Court Opinion

ID: 5691196
Source: CourtListenerOpinion
Date Created: 2022-01-12 15:26:53.081156+00
Date Added: 2024-06-11T08:40:08.672328
License: Public Domain

*750In an action to recover damages for personal injuries, the plaintiff appeals, as limited by his brief, from so much of an order of the Supreme Court, Kings County (Kramer, J.), dated May 20, 2004, as granted that branch of the defendants’ motion which was for summary judgment dismissing the cause of action alleging common-law negligence.
Ordered that the order is affirmed insofar as appealed from, with costs to the defendants.

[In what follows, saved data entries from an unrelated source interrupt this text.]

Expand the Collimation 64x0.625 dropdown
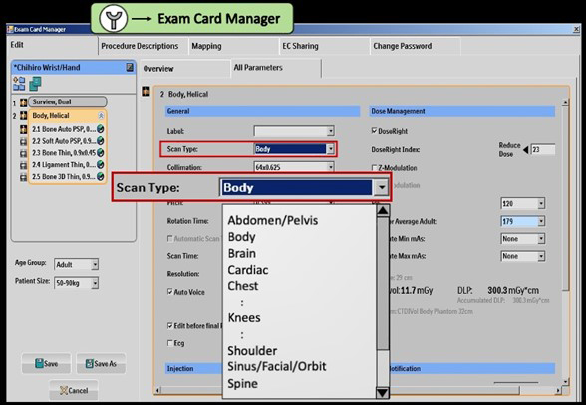 (331, 167)
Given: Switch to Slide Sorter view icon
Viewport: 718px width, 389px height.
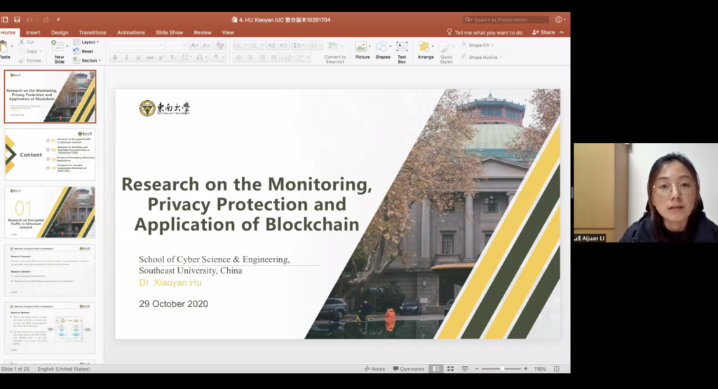Looking at the screenshot, I should 450,369.
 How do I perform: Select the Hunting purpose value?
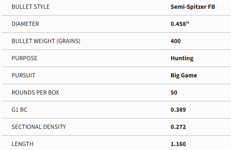[x=182, y=58]
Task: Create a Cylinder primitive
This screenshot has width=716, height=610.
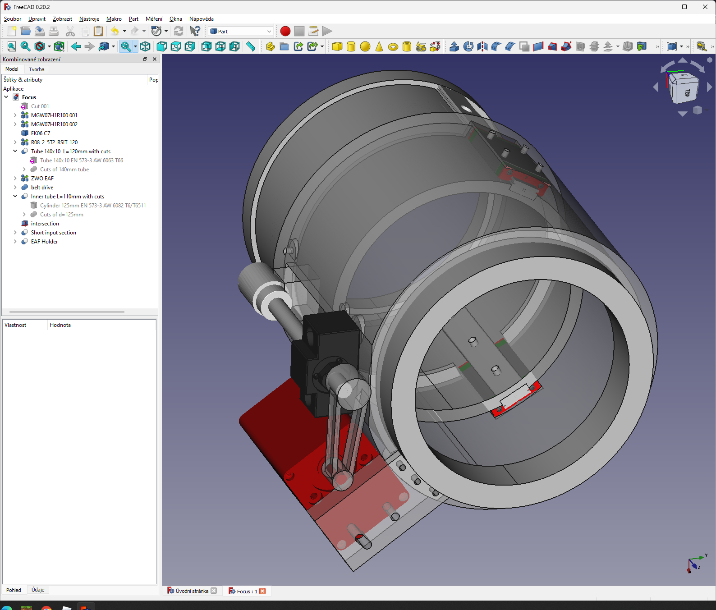Action: coord(351,46)
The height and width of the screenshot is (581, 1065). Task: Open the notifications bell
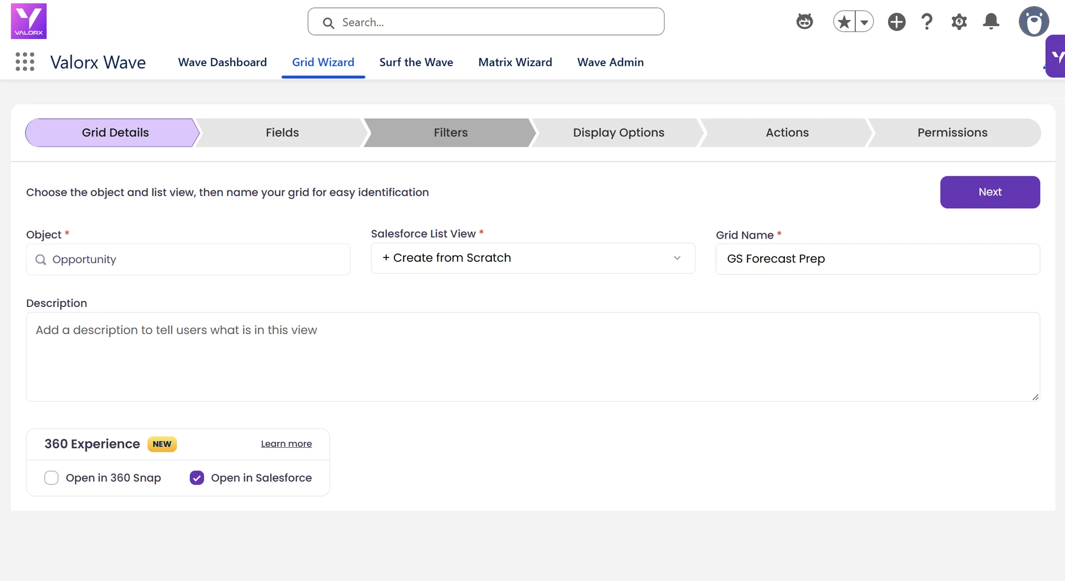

The plaintiff, an experienced construction worker, was repairing a leak in the chimney shared by the attached homes owned by the defendants, Audrey Claffee and Hugh C. Henry, and the third-party defendants, Daniel Crawford and Dorrie Crawford. The chimney divided a shared roof between the two homes where the plaintiff was standing while making repairs. After repairing the side of the chimney used by the Crawfords, the plaintiff ventured across the roof to repair the side of the chimney on the defendants’ property. The defendant Audrey Claffee previously had promised to open a window near the defendants’ side of the chimney so that the plaintiff could tie a rope to secure himself to the chimney, as he had done while repairing the side of the chimney on the Crawfords’s property. Upon reaching the window, the plaintiff found that it was closed. He subsequently fell off of the roof, sustaining injuries.
The defendants established their prima facie entitlement to judgment as a matter of law. Although the plaintiff argues that a triable issue of fact exists as to whether his injuries were caused as a result of Claffee’s failure to open the window next to the chimney as promised, the plaintiff failed to present evidence as to how this failure proximately caused his injuries, especially in light of the plaintiffs failure to use any safety devices while walking on the sloped roof (see Heard v City of New York, 82 NY2d 66, 72 [1993]). Accordingly, the Supreme Court correctly granted that branch of the motion which was for summary judgment dismissing the cause of action alleging common-law negligence, as the plaintiff failed to raise a triable issue of fact. Krausman, Rivera and Covello, JJ., concur.